◆ **Excerpt**
Le Fonds mondial explique comment assurer que les interventions en matière de réduction des risques soient en phase avec les normes et les lignes directrices internationales. Pour en savoir plus, en anglais, veuillez lire les informations ci-dessous.

This technical brief describes how interventions for people who use drugs are to be incorporated into funding requests to the Global Fund. The Global Fund is the major source of international funding in low-and middle-income countries for harm reduction, and it supports evidence-based interventions aimed at ensuring access to HIV prevention, treatment, care, and support for all key populations, including people who use drugs.

According to Global Fund policy, lower-middle and upper-middle income countries applying for funding must focus 100% of budget on key populations and 50% of budget on underserved populations, as well as on the highest-impact interventions. Low-income countries are also strongly encouraged to target resources to those at highest risk.

It is therefore strongly recommended that all countries with evidence of HIV transmission among people who use drugs include in their proposals harm reduction programs for people who use drugs, both in the general community and in prison and other closed settings.

◆ **Stored data**
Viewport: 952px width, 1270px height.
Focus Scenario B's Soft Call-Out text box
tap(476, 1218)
...
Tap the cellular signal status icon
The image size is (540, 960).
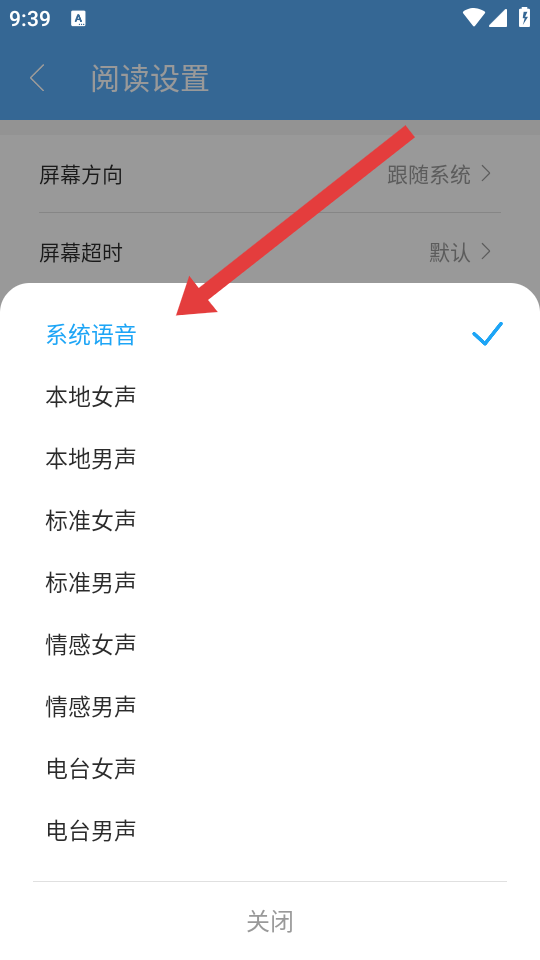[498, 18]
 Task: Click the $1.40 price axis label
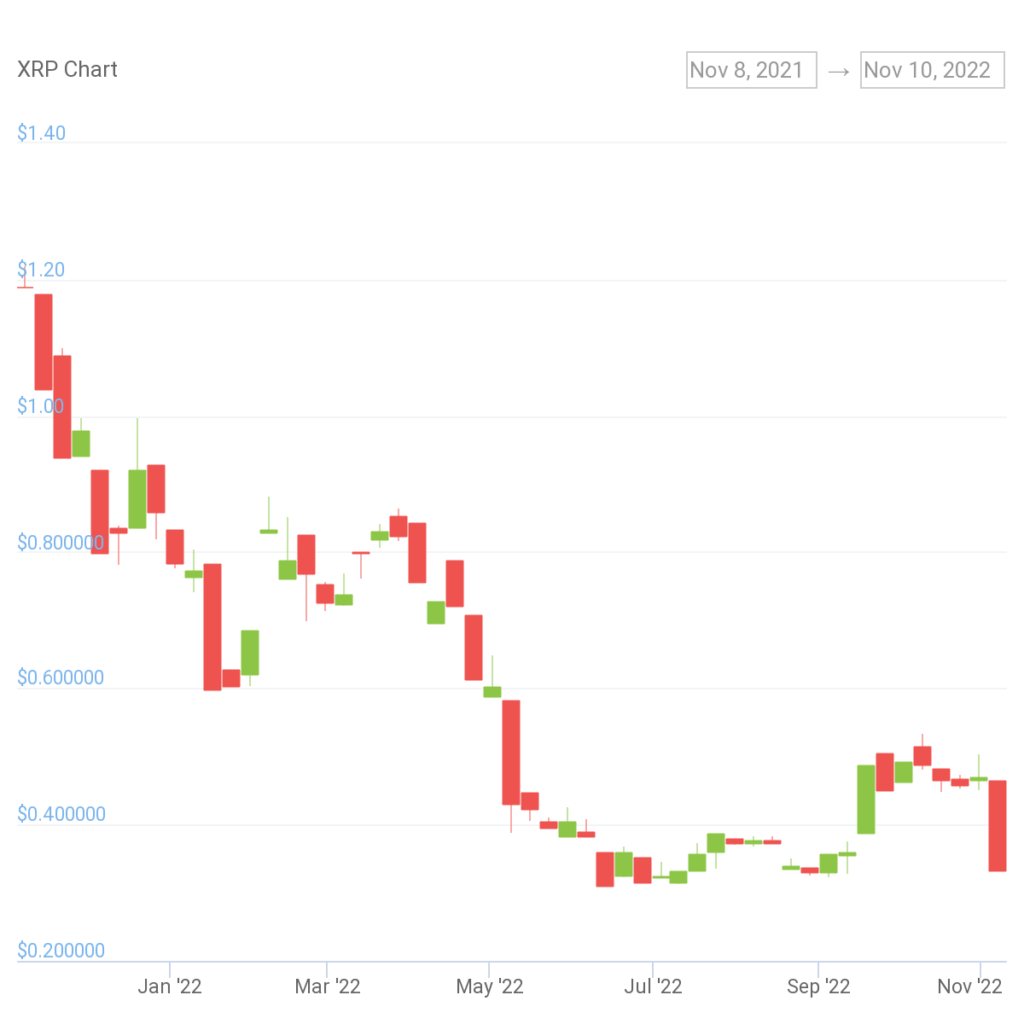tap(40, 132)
* * *
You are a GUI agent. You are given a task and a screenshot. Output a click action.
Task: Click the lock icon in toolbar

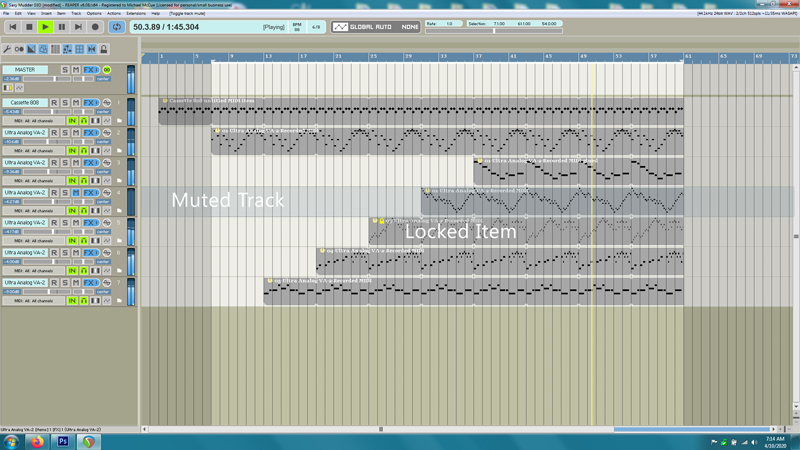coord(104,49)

◆ **Task list**
a: Copy the part of the Global Fund excerpt that starts at "This technical brief" and ends at "at highest risk.", keeping the wording unchanged.
b: According to the Global Fund excerpt, what is the major source of international funding for harm reduction in low- and middle-income countries?

◆ **Results for the exercise**
a:
This technical brief describes how interventions for people who use drugs are to be incorporated into funding requests to the Global Fund. The Global Fund is the major source of international funding in low-and middle-income countries for harm reduction, and it supports evidence-based interventions aimed at ensuring access to HIV prevention, treatment, care, and support for all key populations, including people who use drugs.

According to Global Fund policy, lower-middle and upper-middle income countries applying for funding must focus 100% of budget on key populations and 50% of budget on underserved populations, as well as on the highest-impact interventions. Low-income countries are also strongly encouraged to target resources to those at highest risk.

b: The Global Fund.